In a nutshell
The study evaluated the occurrence and risks of joint/muscle pain as side effects of ibrutinib (Imbruvica) in patients with chronic lymphocytic leukemia (CLL). The authors found that 36% of patients developed joint/muscle pain and most were younger and females receiving ibrutinib as the first treatment.
Ibrutinib kills leukemic cells by inhibiting cancerous enzymes. It dramatically improved survival in patients with CLL in recent years. However, it has toxic side effects including irregular heartbeat, increased bleeding and joint/muscle pain. Joint/muscle pain is one of the reasons for patients stopping ibrutinib treatment. It is unclear how commonly does ibrutinib cause joint/muscle pain and how to manage it.
Methods & findings
The study collected data from 214 patients with CLL who were treated with ibrutinib. 134 of them received ibrutinib as front-line or initial therapy. The rest were treated for relapsed/refractory (r/r) CLL. Relapsed signifies leukemia’s return after initial therapy. Refractory means when CLL fails responding to any treatment. Patients were followed up for an average of 26.4 months on average.
76 patients (36%) developed joint/muscle pain. Among these, 79% had mild/moderate pain while 21% had severe pain. 47% of patients in the front-line group developed joint/muscle pain. Whereas, 30% of r/r group experienced it. The average time to develop joint/muscle pain was 34.5 months.

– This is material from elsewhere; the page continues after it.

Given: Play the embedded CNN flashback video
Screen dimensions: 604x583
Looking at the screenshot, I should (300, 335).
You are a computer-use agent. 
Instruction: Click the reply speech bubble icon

Joint/muscle pain’s risk was 1.59 times higher in patients below 65 years of age and 1.89 times higher in the front-line group. Females had a 2 times higher risk of developing this symptom than males.

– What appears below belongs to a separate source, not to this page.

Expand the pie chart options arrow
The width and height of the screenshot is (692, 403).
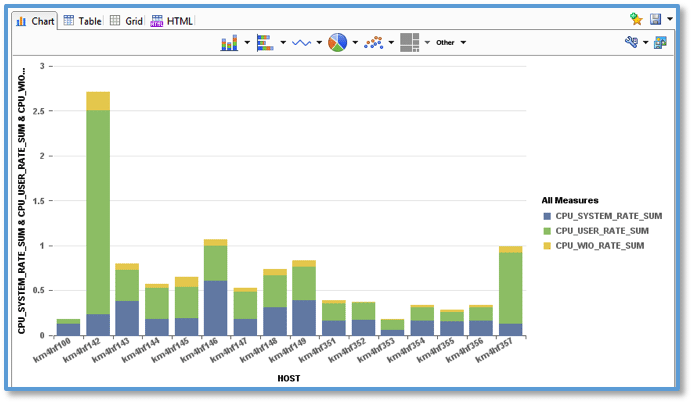point(355,43)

28% of patients with mild/moderate toxicity continued ibrutinib and had their symptoms improved. Dosage was paused for managing this toxicity. Ibrutinib was stopped in 62% of patients with severe side effects. Joint/muscle pain was finally improved in 42 out of 76 patients who developed it.
The bottom line
The study concluded that more than one-third of patients with CLL developed joint/muscle pain under ibrutinib treatment. Patients younger than 65 years of age, females, and patients who had ibrutinib as initial therapy were at higher risks for this side effect.
The fine print
The study could not confirm if supportive therapies are effective to manage ibrutinib related joint/muscle pain. Supportive therapies include using anti-inflammatory drugs, acetaminophen (Tylenol), or steroid hormones.